§ **Extracted material**
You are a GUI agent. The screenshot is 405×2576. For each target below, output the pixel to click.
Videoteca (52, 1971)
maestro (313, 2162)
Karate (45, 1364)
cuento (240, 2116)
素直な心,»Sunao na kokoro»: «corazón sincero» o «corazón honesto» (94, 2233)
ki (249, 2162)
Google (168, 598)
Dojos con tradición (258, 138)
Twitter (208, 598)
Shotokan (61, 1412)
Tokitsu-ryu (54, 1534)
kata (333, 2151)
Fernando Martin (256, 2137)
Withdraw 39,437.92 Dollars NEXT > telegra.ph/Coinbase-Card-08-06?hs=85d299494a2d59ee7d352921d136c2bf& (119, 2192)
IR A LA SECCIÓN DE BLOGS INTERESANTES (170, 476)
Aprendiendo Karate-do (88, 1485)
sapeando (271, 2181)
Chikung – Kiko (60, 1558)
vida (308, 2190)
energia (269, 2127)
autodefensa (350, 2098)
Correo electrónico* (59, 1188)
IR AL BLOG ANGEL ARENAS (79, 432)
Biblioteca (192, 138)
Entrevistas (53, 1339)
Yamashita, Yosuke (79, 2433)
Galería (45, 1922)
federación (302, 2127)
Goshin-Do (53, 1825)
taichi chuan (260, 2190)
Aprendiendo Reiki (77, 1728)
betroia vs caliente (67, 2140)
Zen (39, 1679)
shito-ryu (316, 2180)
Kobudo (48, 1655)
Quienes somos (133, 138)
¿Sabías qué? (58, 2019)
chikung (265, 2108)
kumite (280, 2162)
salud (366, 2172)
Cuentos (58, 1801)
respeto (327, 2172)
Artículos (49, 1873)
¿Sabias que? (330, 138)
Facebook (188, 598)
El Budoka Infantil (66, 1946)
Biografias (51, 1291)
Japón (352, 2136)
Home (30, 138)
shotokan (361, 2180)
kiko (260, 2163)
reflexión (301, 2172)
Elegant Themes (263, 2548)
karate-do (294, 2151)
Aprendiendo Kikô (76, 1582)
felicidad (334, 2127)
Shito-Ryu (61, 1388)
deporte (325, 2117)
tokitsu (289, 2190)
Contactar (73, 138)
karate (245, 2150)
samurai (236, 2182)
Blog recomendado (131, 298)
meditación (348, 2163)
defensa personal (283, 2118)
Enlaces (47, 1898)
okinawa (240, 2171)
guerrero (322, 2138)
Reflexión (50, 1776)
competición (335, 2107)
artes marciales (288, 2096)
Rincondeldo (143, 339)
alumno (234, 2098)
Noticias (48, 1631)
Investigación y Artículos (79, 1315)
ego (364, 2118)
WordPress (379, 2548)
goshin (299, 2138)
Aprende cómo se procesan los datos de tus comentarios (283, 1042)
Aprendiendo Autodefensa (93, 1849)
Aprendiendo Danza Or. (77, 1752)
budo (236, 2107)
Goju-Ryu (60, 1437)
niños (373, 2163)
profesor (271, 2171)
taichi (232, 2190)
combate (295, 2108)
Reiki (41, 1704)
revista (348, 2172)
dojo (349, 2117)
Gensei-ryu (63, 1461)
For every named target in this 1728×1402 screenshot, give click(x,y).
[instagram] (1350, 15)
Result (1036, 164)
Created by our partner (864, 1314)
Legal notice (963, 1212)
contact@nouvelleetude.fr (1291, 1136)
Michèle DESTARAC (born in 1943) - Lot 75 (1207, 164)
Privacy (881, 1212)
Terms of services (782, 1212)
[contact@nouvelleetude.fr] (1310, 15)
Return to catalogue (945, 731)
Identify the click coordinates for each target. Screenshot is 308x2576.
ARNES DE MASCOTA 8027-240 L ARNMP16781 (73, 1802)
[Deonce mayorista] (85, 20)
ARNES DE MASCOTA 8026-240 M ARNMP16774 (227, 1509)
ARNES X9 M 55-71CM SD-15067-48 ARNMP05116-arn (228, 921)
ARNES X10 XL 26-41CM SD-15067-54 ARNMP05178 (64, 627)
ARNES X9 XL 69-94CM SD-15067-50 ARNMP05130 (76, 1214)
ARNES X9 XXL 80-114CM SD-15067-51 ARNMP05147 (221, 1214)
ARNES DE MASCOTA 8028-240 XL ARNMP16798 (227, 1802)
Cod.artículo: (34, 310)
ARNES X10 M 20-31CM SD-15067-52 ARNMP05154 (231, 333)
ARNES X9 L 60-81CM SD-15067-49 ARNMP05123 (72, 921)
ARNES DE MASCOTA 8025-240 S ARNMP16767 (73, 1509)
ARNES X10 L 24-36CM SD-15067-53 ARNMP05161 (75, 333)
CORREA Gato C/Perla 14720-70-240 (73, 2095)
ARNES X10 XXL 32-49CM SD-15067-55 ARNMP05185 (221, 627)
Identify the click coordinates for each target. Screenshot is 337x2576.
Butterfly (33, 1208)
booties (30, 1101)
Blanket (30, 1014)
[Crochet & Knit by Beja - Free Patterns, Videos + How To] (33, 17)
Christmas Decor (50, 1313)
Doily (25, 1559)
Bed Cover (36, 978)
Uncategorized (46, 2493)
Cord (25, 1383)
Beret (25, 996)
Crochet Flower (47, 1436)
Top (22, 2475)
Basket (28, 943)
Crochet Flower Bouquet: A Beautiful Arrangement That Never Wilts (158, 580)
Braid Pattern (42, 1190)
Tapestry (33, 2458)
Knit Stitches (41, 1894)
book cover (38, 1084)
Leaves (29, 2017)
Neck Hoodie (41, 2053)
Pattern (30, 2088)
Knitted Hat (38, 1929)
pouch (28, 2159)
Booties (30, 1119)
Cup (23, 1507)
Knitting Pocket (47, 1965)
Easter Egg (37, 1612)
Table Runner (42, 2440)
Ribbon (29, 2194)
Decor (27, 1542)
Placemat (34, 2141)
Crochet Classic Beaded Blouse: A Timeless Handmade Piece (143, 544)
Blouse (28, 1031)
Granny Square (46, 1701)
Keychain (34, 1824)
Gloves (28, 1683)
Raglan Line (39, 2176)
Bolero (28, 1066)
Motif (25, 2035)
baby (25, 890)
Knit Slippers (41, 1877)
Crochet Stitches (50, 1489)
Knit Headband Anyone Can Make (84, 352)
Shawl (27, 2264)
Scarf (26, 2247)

§ **Exercise brief**
Please give an exact copy of the lines above, beginning with the line containing "IR AL BLOG ANGEL ARENAS (79, 432)" and running through the line containing "ego (364, 2118)", and of no other lines.

§ **Response box**
IR AL BLOG ANGEL ARENAS (79, 432)
Biblioteca (192, 138)
Entrevistas (53, 1339)
Yamashita, Yosuke (79, 2433)
Galería (45, 1922)
federación (302, 2127)
Goshin-Do (53, 1825)
taichi chuan (260, 2190)
Aprendiendo Reiki (77, 1728)
betroia vs caliente (67, 2140)
Zen (39, 1679)
shito-ryu (316, 2180)
Kobudo (48, 1655)
Quienes somos (133, 138)
¿Sabías qué? (58, 2019)
chikung (265, 2108)
kumite (280, 2162)
salud (366, 2172)
Cuentos (58, 1801)
respeto (327, 2172)
Artículos (49, 1873)
¿Sabias que? (330, 138)
Facebook (188, 598)
El Budoka Infantil (66, 1946)
Biografias (51, 1291)
Japón (352, 2136)
Home (30, 138)
shotokan (361, 2180)
kiko (260, 2163)
reflexión (301, 2172)
Elegant Themes (263, 2548)
karate-do (294, 2151)
Aprendiendo Kikô (76, 1582)
felicidad (334, 2127)
Shito-Ryu (61, 1388)
deporte (325, 2117)
tokitsu (289, 2190)
Contactar (73, 138)
karate (245, 2150)
samurai (236, 2182)
Blog recomendado (131, 298)
meditación (348, 2163)
defensa personal (283, 2118)
Enlaces (47, 1898)
okinawa (240, 2171)
guerrero (322, 2138)
Reflexión (50, 1776)
competición (335, 2107)
artes marciales (288, 2096)
Rincondeldo (143, 339)
alumno (234, 2098)
Noticias (48, 1631)
Investigación y Artículos (79, 1315)
ego (364, 2118)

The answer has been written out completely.